After two years of long-distance dating, the couple got engaged at the close of 2023.

Photo: Ashane Bernard

When it was almost time for me to go back to London, we’d spoken every day for a month, and he asked if I’d finally like to go on an in-person date. I was nervous and terrified that he would be a weirdo (or that I would act like one), but after an awkward start, he was even kinder and more silly in real life. That date stretched into a weekend, and before we knew it, we had spent a two-week holiday together. On the third day, we ate a delicious crab curry, Joe cracking the claws for me in his back teeth so I could eat the flesh easily, like I was a baby bird.

Looking back, I think I found modern dating culture harder than I realized, and to protect myself, I’d become very guarded, very wary. Or maybe I started putting up walls when I was small, watching my parents anxiously checking the news for stories of our Tamil family in war-torn Sri Lanka while trying to survive in ’80s England, a place sometimes hostile to immigrants. Or maybe it’s just difficult to find love when you’re from a traumatized community, when you feel fractured, between two places, perhaps afraid of being whole. And perhaps for me, it took a chance holiday romance—fished from an unlikely sea of cat emoji profiles—for me to fall in love. It took meeting someone both profoundly kind and wholly unexpected to be able to be vulnerable, to relax, to let someone in.

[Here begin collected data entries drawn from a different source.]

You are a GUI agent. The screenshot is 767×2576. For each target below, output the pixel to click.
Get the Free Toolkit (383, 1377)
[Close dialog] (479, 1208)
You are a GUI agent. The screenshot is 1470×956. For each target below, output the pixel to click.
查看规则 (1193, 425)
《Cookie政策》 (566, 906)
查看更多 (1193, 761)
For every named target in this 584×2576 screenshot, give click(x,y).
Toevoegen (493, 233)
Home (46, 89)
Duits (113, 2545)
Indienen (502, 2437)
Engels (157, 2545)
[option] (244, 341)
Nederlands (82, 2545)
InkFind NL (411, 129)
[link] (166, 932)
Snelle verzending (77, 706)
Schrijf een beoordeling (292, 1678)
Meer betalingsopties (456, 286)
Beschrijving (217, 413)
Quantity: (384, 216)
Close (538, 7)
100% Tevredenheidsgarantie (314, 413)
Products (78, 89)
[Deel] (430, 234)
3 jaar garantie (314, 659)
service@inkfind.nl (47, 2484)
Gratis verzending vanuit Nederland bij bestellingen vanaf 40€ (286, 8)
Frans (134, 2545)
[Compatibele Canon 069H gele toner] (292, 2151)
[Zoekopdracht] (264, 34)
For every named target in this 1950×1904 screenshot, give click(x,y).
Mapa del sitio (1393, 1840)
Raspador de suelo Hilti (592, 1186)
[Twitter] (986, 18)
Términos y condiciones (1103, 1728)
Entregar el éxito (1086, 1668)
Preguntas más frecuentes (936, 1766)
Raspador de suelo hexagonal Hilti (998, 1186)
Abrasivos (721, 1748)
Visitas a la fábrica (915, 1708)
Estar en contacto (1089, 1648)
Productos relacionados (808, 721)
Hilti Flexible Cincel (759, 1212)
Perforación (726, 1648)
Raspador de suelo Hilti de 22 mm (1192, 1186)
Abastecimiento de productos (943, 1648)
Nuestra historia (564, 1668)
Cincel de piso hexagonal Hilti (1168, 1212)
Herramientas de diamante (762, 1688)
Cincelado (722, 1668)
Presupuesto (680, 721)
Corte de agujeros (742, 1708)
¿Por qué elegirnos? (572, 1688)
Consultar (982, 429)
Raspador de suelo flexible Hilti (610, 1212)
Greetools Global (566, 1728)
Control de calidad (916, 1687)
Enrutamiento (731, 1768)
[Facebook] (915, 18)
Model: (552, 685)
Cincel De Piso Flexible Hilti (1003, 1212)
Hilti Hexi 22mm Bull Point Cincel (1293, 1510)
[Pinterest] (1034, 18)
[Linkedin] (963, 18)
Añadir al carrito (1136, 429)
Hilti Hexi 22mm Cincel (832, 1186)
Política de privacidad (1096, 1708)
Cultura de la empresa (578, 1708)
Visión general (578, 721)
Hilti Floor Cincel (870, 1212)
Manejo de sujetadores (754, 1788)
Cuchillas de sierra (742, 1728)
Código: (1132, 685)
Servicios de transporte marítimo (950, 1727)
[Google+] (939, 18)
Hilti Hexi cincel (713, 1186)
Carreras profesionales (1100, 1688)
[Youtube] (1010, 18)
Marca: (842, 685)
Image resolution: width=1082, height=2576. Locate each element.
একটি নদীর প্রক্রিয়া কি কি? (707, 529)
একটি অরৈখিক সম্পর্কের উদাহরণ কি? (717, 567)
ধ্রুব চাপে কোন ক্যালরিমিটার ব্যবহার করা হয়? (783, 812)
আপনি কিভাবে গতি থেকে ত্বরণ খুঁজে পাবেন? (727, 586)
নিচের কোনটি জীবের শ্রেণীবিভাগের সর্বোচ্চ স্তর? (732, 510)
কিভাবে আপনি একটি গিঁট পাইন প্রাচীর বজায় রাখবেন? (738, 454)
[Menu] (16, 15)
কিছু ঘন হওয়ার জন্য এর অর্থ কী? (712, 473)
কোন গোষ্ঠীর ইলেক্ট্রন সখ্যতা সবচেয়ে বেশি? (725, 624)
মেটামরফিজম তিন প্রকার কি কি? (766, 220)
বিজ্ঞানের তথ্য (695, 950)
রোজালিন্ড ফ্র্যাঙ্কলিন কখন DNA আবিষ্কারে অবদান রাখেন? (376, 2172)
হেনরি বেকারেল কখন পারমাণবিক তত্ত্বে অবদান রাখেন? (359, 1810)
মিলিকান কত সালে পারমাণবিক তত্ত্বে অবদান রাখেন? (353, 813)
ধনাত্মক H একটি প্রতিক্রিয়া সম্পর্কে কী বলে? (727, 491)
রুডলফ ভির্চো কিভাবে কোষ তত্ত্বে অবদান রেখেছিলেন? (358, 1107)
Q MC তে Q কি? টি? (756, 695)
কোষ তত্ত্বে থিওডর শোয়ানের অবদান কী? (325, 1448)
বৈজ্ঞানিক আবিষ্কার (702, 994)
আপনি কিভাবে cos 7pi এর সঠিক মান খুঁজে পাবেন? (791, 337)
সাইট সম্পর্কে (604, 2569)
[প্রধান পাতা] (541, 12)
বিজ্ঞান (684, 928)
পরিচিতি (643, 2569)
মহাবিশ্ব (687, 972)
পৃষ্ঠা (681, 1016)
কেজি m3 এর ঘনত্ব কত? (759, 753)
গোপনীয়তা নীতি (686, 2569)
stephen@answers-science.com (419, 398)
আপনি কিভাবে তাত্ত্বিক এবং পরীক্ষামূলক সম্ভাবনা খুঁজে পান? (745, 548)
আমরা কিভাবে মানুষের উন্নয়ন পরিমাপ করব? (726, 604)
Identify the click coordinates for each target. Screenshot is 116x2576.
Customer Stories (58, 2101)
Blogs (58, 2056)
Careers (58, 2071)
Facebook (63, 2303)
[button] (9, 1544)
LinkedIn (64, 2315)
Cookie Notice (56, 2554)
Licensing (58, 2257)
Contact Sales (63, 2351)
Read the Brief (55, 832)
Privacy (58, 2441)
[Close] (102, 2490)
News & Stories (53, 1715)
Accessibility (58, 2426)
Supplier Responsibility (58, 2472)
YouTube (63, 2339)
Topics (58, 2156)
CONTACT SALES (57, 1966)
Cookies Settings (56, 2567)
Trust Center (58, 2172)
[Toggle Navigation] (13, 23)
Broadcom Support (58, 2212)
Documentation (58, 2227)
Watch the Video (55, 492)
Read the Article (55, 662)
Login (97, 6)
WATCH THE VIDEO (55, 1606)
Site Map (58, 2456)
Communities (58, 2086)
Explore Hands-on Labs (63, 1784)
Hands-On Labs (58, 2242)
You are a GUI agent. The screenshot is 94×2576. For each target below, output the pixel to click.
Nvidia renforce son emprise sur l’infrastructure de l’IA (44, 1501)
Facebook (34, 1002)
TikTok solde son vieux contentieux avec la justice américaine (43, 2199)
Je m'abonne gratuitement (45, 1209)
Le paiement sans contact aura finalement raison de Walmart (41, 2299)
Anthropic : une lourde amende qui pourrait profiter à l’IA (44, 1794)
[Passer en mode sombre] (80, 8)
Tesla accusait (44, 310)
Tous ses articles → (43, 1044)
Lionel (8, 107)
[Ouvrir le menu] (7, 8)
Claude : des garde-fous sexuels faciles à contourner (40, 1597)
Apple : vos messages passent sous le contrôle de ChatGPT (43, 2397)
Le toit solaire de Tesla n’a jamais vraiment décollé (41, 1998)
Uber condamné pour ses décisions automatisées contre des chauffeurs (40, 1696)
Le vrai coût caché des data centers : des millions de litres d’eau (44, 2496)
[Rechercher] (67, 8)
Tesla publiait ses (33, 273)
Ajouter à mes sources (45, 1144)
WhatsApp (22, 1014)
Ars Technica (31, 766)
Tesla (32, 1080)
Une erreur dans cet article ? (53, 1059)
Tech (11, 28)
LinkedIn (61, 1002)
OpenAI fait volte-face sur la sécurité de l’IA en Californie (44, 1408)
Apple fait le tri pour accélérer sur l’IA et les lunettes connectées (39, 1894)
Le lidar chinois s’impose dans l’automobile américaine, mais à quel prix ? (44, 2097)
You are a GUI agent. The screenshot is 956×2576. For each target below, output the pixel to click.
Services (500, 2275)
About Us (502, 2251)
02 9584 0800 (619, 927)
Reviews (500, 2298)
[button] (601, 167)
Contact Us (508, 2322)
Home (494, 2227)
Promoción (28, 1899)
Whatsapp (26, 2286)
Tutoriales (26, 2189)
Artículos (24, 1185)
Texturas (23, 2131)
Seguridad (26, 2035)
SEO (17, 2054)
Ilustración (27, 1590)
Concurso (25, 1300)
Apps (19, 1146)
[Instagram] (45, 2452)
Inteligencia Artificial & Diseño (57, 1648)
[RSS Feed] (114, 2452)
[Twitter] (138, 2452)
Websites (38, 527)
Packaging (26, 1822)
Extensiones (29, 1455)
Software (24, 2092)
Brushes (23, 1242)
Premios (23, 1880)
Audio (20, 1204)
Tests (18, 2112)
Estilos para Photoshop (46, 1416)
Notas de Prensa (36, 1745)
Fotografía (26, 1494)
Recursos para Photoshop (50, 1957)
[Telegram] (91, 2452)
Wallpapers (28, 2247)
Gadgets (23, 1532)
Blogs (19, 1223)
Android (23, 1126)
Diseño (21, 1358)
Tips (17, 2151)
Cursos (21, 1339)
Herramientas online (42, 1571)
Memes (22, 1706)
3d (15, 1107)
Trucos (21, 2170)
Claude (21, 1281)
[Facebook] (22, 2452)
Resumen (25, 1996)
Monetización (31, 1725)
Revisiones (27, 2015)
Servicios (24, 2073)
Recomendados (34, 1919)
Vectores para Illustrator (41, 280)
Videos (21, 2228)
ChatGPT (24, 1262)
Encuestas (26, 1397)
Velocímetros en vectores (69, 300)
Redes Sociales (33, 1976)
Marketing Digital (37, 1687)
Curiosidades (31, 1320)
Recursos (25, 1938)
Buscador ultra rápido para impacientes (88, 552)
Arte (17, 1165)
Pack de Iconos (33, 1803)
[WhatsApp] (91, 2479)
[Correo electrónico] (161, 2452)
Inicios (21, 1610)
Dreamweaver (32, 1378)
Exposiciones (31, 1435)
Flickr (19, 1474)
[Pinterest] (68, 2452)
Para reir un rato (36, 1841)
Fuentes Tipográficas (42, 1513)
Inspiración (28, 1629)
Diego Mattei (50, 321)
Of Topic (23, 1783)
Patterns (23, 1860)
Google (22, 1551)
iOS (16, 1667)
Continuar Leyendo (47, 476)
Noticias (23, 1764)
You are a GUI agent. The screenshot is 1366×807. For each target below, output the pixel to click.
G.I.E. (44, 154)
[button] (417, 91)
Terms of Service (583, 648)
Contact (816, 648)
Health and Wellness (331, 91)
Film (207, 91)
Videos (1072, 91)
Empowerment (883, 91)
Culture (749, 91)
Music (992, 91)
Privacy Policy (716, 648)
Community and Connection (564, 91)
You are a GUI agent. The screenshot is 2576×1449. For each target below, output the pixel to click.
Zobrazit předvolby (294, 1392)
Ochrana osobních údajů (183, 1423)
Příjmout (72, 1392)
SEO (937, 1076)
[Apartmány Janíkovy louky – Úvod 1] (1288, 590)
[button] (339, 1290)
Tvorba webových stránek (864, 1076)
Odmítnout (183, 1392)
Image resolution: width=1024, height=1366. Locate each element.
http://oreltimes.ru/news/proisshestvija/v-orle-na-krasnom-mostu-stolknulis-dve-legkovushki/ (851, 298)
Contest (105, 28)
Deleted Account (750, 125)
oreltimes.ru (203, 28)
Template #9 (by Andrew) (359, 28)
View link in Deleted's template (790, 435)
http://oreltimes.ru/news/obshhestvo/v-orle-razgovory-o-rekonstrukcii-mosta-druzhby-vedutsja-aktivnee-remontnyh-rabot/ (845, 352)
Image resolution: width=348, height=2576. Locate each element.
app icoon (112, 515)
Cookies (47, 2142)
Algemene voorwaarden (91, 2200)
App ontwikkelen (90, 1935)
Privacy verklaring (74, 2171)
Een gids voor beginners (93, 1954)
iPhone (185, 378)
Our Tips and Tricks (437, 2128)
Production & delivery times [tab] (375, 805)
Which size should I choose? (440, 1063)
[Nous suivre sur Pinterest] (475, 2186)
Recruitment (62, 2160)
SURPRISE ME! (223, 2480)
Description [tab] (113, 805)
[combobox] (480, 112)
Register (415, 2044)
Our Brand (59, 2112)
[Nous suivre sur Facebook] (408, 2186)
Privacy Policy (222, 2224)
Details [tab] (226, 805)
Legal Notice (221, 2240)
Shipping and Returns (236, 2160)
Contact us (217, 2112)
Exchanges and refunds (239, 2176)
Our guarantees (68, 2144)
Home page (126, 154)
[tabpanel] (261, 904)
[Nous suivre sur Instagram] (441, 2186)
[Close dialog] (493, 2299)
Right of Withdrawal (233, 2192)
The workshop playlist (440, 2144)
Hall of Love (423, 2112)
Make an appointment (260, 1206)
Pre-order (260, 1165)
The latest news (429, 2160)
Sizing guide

They married in January on the Lunuganga Estate.

Photo: Ashane Bernard

When our two-week holiday was up, Joe drove me to the airport to fly back to London, and we cried as we said goodbye. And just as I was dragging my suitcase back to my London flat, he called to ask if he could come and visit. We spent two years shuttling back and forth, and these last two years felt like a 100. Rambutan, my cookbook, came out, and it blew up. Then we opened the doors to Rambutan the restaurant, and it blew up even more: two-hour queues, a fire next door, two floods, scary reviewers—you name it, we had it. Through it all, I finally had someone to “make it out here” with, and what a difference it made. And so, towards the close of 2023, just as things were calming down for me at work, Joe and I decided to give ourselves another little project: we got engaged, with just two months to plan a wedding back in Sri Lanka on Geoffrey Bawa’s Lunuganga Estate earlier this year.

To anyone feeling lonesome today like I did a few years ago: I wish you your own very unexpected, very kind, very wonderful Joe.